Mubadalah.id – Jika merujuk pandang fikih, buruh (ajir) dibagi dalam dua bagian, yaitu ajir khas dan ajir am. Sayyid Sabiq dalam Fiqh as-Sunnah mendefinisikan ajir khas dan ajir am sebagai berikut:
“Ajir khas adalah orang yang dipekerjakan dengan waktu yang diketahui agar bekerja dalam waktu yang sudah disepakati”.
“Ajir musytarak adalah orang yang bekerja untuk banyak orang dan mereka semua yang membeli jasanya, seperti pencelup kain, penjahit, tukang besi, tukang kayu, dan tukang setrika.”

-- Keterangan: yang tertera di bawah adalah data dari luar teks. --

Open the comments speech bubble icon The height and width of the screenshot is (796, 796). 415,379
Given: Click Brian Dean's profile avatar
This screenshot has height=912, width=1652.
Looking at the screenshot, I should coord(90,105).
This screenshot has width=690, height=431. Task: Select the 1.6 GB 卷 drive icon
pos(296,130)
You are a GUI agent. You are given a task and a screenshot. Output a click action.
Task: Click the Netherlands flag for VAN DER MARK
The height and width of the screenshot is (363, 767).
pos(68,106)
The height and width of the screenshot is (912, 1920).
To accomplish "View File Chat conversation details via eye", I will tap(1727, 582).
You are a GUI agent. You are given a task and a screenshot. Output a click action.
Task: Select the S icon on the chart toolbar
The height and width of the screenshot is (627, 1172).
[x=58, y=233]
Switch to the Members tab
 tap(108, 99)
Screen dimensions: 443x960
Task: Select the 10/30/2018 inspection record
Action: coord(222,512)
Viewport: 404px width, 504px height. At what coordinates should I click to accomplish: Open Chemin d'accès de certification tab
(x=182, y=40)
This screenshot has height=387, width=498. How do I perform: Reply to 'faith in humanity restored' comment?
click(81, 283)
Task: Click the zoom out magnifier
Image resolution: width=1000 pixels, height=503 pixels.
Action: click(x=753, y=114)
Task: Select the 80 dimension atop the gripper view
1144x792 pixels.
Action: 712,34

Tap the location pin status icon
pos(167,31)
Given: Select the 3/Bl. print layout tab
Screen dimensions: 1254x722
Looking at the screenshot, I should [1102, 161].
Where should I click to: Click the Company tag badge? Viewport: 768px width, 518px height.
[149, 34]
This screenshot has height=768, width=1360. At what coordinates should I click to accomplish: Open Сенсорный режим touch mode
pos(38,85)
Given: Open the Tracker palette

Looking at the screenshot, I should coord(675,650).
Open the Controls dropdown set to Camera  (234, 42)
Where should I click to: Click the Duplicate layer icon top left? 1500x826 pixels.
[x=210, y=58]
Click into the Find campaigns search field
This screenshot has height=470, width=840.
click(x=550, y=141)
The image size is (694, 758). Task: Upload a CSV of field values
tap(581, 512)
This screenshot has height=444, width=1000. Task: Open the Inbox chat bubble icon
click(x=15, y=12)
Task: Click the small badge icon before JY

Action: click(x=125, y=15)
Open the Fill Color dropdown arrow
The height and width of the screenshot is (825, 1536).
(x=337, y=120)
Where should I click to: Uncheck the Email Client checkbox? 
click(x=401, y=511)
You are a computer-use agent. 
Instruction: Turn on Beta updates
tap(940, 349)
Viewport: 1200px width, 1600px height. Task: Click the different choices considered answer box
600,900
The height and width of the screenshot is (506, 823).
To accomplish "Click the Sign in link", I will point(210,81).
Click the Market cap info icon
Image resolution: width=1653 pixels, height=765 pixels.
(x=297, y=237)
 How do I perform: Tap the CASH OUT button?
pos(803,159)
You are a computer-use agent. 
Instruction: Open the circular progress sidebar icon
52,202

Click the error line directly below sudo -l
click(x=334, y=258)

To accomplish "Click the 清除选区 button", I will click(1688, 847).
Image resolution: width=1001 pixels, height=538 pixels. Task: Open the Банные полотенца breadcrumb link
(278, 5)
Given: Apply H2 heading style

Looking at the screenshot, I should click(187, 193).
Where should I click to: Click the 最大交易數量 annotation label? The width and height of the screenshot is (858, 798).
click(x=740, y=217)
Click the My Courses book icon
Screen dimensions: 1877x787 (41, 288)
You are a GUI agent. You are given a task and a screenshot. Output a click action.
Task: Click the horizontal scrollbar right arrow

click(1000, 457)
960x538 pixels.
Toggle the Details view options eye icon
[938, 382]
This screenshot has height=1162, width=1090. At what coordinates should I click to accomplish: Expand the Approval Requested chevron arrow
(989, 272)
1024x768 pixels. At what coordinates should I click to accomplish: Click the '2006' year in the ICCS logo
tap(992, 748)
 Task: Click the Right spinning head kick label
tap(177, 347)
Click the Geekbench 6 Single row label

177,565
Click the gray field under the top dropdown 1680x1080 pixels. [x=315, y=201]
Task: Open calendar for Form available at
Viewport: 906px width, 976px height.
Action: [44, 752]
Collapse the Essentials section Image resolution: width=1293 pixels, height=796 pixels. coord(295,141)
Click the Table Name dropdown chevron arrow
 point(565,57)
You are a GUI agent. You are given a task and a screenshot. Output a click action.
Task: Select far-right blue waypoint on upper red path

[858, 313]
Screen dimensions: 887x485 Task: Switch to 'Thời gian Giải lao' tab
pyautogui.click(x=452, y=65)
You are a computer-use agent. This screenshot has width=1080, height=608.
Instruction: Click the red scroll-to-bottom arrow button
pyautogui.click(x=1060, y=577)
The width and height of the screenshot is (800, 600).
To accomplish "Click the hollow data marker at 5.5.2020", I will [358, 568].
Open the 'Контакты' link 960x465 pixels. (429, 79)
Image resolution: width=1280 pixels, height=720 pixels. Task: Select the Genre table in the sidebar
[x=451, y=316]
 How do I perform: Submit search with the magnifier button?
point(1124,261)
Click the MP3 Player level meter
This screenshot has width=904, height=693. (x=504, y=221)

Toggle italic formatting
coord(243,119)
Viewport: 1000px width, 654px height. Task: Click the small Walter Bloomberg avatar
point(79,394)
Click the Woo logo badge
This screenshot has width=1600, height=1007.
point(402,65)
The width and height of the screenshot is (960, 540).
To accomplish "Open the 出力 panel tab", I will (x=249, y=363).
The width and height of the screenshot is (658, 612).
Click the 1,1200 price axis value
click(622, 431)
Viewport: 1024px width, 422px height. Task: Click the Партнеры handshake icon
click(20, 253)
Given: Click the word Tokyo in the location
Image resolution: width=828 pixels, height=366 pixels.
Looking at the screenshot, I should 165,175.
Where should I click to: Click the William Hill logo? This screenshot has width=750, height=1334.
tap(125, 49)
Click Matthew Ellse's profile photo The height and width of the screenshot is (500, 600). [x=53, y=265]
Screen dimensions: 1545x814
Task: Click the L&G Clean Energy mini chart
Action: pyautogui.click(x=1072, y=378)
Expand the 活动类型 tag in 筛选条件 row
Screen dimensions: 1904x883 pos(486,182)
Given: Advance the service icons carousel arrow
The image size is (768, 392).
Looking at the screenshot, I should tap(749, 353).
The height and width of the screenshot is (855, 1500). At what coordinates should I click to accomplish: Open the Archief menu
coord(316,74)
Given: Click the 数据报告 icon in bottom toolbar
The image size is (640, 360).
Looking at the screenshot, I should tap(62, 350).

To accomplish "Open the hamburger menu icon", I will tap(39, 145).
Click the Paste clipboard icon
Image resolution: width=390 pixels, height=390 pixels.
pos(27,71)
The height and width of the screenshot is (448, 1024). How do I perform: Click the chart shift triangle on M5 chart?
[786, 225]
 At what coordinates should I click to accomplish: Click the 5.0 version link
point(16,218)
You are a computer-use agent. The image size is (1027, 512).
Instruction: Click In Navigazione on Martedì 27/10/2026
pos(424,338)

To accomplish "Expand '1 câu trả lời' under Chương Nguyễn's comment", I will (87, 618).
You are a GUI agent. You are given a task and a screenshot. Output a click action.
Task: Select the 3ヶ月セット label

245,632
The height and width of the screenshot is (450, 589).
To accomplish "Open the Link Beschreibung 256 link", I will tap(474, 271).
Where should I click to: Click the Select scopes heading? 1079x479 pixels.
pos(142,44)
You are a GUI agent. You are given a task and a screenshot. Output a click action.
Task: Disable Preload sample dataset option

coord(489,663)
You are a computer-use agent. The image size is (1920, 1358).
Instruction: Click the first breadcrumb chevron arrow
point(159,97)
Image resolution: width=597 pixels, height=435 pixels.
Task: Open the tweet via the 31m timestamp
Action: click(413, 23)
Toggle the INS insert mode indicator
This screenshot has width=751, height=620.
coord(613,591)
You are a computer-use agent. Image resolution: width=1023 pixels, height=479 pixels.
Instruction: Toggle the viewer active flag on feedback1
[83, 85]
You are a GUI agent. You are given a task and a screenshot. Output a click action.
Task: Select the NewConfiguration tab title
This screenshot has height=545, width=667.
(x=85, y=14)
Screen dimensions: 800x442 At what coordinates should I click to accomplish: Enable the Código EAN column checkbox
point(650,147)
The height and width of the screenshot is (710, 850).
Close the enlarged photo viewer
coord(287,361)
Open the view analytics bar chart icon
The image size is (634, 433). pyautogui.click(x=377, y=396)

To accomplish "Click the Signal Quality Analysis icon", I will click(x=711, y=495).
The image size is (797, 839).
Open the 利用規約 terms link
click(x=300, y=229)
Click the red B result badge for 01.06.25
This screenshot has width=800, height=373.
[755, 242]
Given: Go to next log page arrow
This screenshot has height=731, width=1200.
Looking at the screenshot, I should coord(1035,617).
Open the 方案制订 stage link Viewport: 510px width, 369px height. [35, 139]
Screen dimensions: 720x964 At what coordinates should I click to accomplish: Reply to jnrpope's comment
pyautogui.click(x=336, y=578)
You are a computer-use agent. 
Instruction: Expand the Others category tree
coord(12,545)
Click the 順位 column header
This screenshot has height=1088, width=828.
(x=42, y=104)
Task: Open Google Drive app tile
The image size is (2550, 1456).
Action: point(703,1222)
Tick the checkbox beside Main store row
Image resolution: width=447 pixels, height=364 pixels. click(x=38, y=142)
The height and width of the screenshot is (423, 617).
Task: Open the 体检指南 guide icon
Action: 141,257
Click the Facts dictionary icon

Perbedaan menyolok antara ajir khas dan am terletak pada masalah “majikan”. Dalam ajir khas, mereka cenderung pada posisikan sebagai buruh yang bekerja hanya pada satu majikan.
Di samping itu, selama rentang waktu yang sudah disepakati, ajir khas tidak diperbolehkan bekerja pada orang lain. Meski hal ini masih menjadi perdebatan di kalangan ulama fikih.
Berbeda halnya dengan ajir am, buruh atau pekerja dalam konteks ini lebih longgar, dengan kata lain diperbolehkan bekerja pada orang lain selama jam atau tugasnya sudah diselesaikan dengan baik, meski hal ini pun masih debatable di kalangan ahli fikih.
Manusia Terhormat
Jika dipandang dari aspek sosial Islam, buruh merupakan bagian dari alam yang berwujud manusia. Pada sisi ini, manusia adalah obyek penghormatan dari Allah SWT.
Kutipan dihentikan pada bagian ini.